Coprisin analogue (coprisin) did not have antibiotic activity against the tested commensal bacteria. (A) Kanamycin, coprisin analogue, vancomycin, or clindamycin (0 to 30 μg/ml) was added to growing cultures of L. casei (2 × 10⁵ CFU/ml) at 37°C, and the cultures were incubated under anaerobic conditions. Samples were diluted after 48 h at a plateau of growth and plated onto MRS agar to score the residual numbers of CFU. The survival percentage values represent the numbers of colonies in treated samples relative to the numbers of colonies in control cultures (water treated). *, P < 0.01 versus water-treated control culture. (B) The indicated antibiotics (0 to 30 μg/ml) were added to growing cultures of L. delbrueckii subsp. lactis (2 × 10⁵ CFU/ml), and the cultures were incubated anaerobically. After 36 h at a plateau of growth, suitable dilutions were plated onto M17 agar and the residual numbers of CFU were counted. *, P < 0.01 versus water-treated control culture. (C) The indicated antibiotics were added to growing cultures of B. thermophilum (2 × 10⁵ CFU/ml), and the cultures were incubated anaerobically for 36 h. *, P < 0.01 versus water-treated control culture; #, P < 0.05 versus water-treated control culture.

Fig. 3.

Coprisin analogue (coprisin) causes membrane damage to C. difficile. (A) Bacteria were incubated with PI (100 ng/ml) and coprisin analogue (1 μg/ml) for 1 h and analyzed using a confocal scanning laser microscope (magnification, ×1,000). (B) The fluorescence in each bacterial suspension.
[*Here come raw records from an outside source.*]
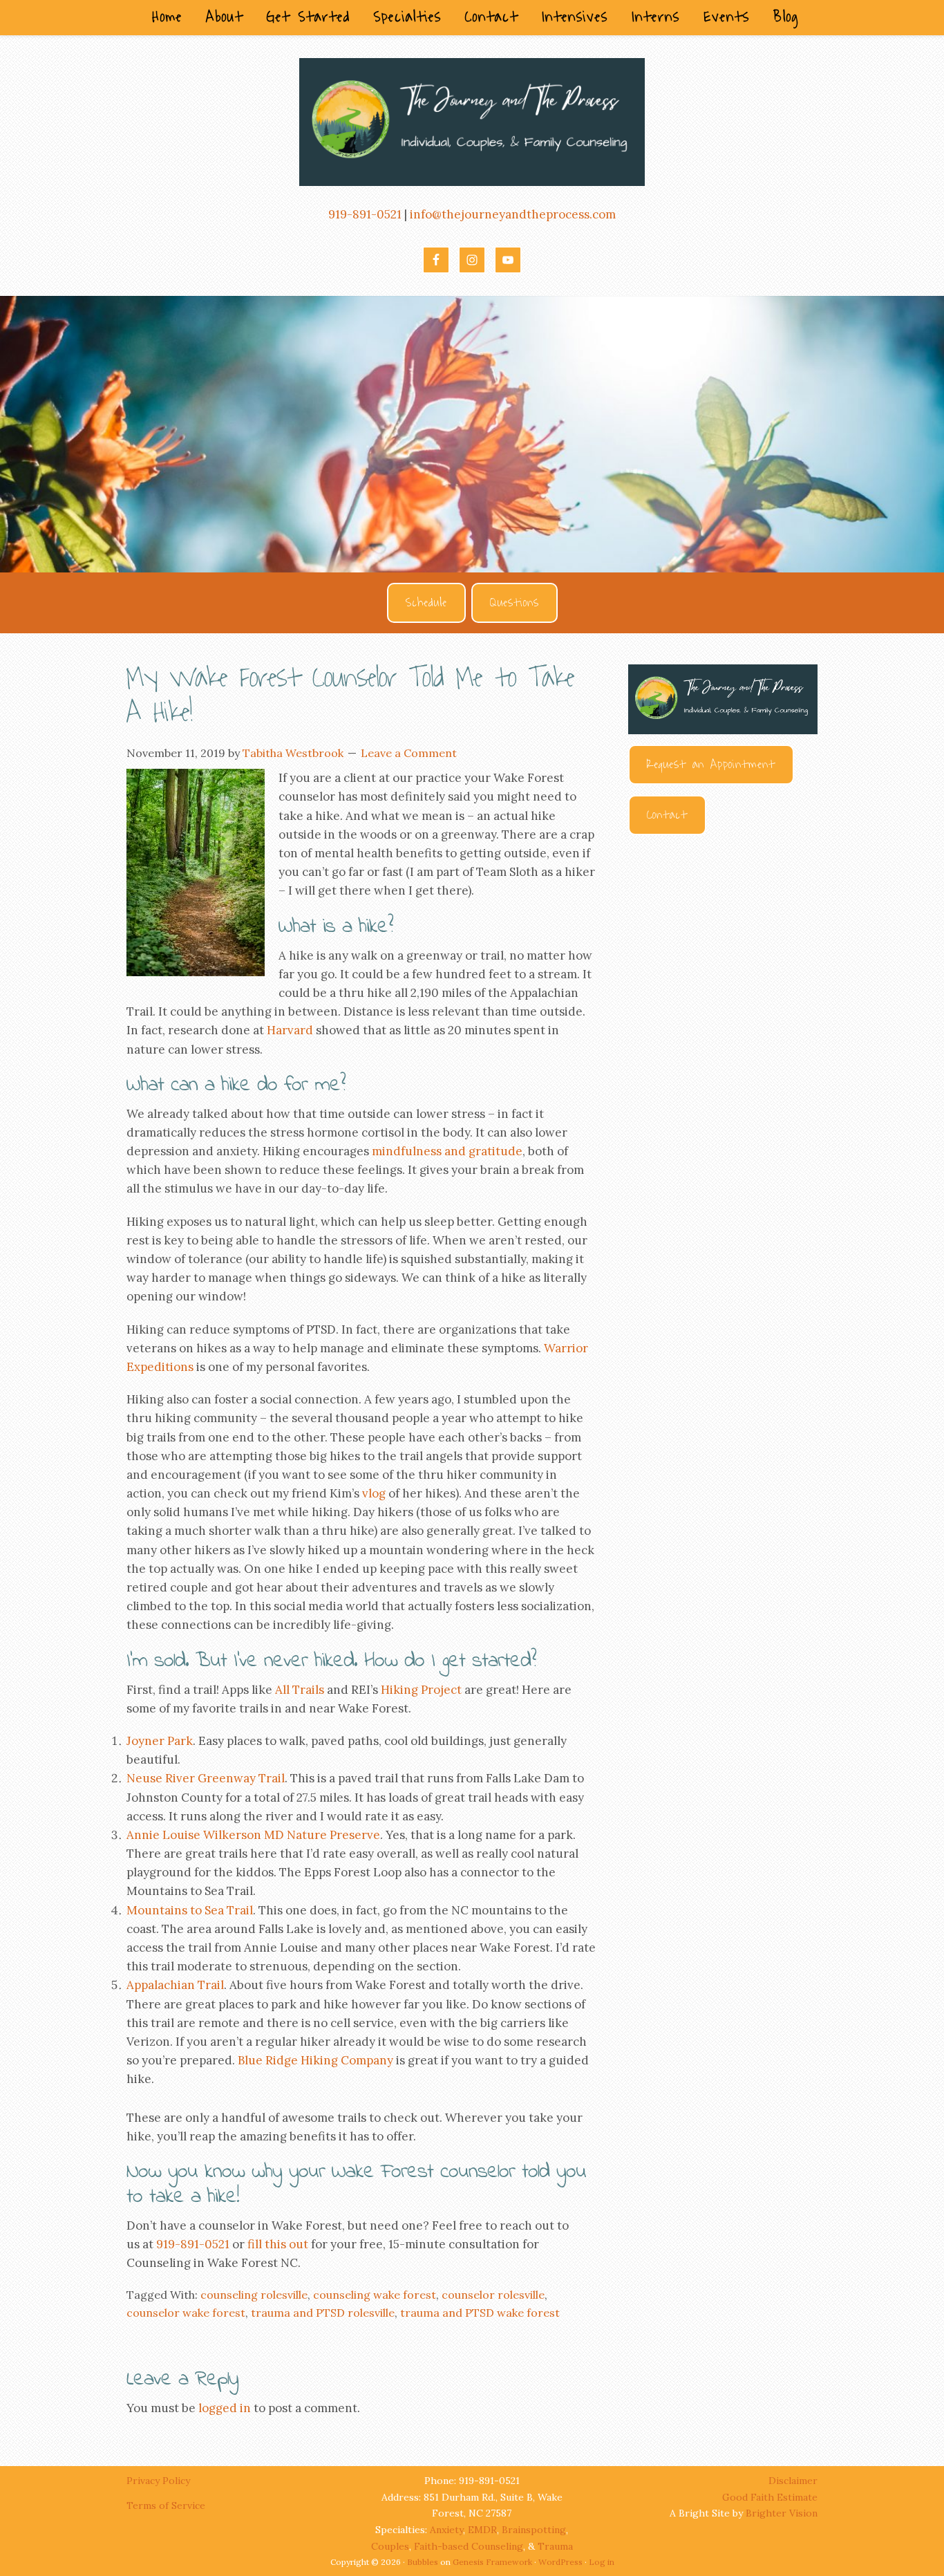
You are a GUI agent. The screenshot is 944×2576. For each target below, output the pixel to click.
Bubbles (422, 2562)
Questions (514, 602)
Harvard (290, 1030)
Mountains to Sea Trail (189, 1910)
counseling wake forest (374, 2295)
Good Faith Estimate (770, 2497)
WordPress (560, 2562)
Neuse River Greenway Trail (205, 1778)
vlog (374, 1493)
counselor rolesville (493, 2295)
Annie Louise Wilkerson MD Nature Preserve (253, 1834)
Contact (667, 815)
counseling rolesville (254, 2295)
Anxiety (446, 2529)
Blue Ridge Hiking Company (315, 2060)
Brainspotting (534, 2529)
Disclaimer (793, 2480)
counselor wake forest (185, 2313)
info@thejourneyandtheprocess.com (513, 214)
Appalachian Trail (175, 1984)
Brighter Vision (782, 2513)
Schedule (426, 602)
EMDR (482, 2529)
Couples (390, 2546)
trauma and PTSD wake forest (480, 2313)
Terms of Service (165, 2505)
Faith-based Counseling (468, 2546)
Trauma (555, 2546)
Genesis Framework (492, 2562)
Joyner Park (159, 1740)
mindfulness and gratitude (447, 1151)
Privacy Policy (159, 2480)
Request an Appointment (711, 764)
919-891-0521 (365, 214)
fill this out (277, 2244)
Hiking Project (421, 1689)
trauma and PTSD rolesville (323, 2313)
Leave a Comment (409, 753)
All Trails (299, 1689)
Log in (601, 2562)
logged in (224, 2408)
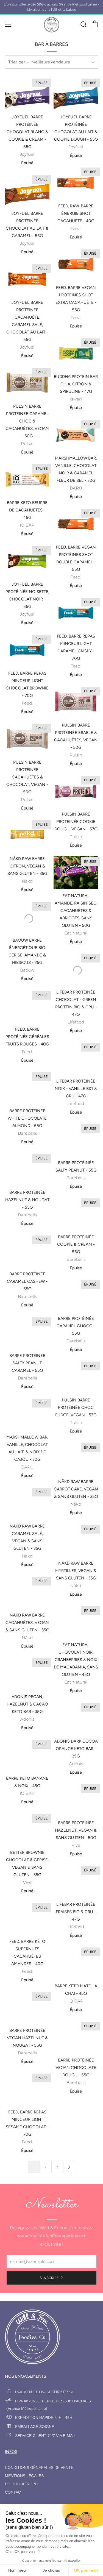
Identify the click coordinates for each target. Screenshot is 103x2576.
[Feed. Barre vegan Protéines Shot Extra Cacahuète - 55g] (76, 264)
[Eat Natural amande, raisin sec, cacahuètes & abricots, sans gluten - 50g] (76, 872)
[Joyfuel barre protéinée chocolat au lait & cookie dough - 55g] (76, 93)
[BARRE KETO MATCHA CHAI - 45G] (76, 1957)
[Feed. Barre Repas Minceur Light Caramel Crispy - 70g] (76, 613)
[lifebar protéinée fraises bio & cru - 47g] (76, 1875)
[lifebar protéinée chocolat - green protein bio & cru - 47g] (76, 969)
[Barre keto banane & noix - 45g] (27, 1749)
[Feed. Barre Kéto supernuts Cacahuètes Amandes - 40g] (27, 1912)
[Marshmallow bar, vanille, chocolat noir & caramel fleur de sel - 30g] (76, 435)
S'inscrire (49, 2278)
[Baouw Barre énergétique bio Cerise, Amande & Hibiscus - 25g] (27, 917)
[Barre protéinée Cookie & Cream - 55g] (76, 1208)
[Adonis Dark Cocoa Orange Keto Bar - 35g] (76, 1712)
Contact (14, 2492)
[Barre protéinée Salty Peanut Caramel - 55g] (27, 1326)
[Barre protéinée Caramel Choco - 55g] (76, 1289)
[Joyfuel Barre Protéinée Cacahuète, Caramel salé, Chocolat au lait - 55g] (27, 279)
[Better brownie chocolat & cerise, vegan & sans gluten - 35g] (27, 1823)
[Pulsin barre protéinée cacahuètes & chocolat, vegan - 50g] (27, 739)
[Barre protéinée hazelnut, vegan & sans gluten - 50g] (76, 1794)
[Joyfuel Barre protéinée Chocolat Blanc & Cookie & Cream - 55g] (27, 93)
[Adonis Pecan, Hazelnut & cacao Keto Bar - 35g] (27, 1668)
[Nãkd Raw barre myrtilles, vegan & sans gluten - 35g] (76, 1534)
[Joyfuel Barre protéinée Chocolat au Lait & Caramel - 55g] (27, 190)
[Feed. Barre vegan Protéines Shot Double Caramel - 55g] (76, 524)
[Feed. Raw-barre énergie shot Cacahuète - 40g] (76, 182)
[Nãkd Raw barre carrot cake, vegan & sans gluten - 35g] (76, 1453)
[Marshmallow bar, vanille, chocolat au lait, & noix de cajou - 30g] (27, 1408)
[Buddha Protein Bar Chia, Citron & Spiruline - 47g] (76, 353)
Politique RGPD (21, 2484)
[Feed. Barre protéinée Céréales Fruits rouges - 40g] (27, 1000)
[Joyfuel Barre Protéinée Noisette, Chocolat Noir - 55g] (27, 561)
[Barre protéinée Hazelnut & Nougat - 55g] (27, 1163)
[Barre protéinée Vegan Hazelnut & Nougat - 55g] (27, 2001)
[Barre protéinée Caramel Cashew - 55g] (27, 1245)
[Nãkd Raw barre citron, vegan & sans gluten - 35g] (27, 835)
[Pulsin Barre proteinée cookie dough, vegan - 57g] (76, 791)
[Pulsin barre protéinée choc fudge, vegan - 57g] (76, 1371)
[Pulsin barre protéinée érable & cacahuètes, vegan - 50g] (76, 702)
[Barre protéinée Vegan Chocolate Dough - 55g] (76, 2031)
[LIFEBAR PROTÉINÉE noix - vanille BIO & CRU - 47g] (76, 1052)
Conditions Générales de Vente (39, 2468)
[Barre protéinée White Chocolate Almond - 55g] (27, 1082)
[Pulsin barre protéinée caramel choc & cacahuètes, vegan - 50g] (27, 383)
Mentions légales (24, 2476)
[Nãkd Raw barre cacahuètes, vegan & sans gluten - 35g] (27, 1586)
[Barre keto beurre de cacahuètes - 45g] (27, 479)
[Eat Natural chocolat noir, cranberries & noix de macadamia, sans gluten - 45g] (76, 1616)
The bars represent the means ± SEM of the results of three independent experiments, each with triplicate determinations. *, P < 0.005 versus medium-treated control (con) bacteria. (C) Coprisin analogue had no effect on cell membranes of B. thermophilum (magnification, ×1,000). (D) *, P < 0.005 versus medium-treated control bacteria.

Fig. 4.

Coprisin analogue (coprisin) prevents mucosal damage and inflammatory responses in mice infected with C. difficile. (A to F) Mice were treated with the antibiotic mixture for 3 days, followed by administration of clindamycin. After 1 day, C. difficile (5 × 10⁸ CFU) was added by gavage in the presence (CD plus coprisin analogue) and absence (CD) of coprisin analogue (1 μg/ml) administered orally. Control mice treated with the antibiotic mixture were administered water alone after clindamycin treatment. (A) Changes in body weight are presented as percentages of initial body weight. Data represent means ± SEM (n = 8 mice per group, with each experiment performed with triplicate determinations). (B) Kaplan-Meier survival plots. (C) Representative hematoxylin- and eosin-stained histological sections (magnification, ×200). (D) Concentrations of IL-6 in ileal tissues (n = 8). *, P < 0.001 versus C. difficile-infected mice. (E) Caspase activation by proteolytic processing. Tissue lysates were resolved on 15% polyacrylamide gels and probed with antibodies against caspase-3, caspase-8, and β-actin. Shorter fragments (lower bands) represent active forms of caspase-3 or caspase-8. (F) Ileal tissue extracts were plated on C. difficile-selective agar and incubated anaerobically for 48 h. (G) Colonocytes were exposed to tissue extracts (50 μl of extract/ml of culture medium) for 12 h, and cell rounding was measured (magnification, ×100).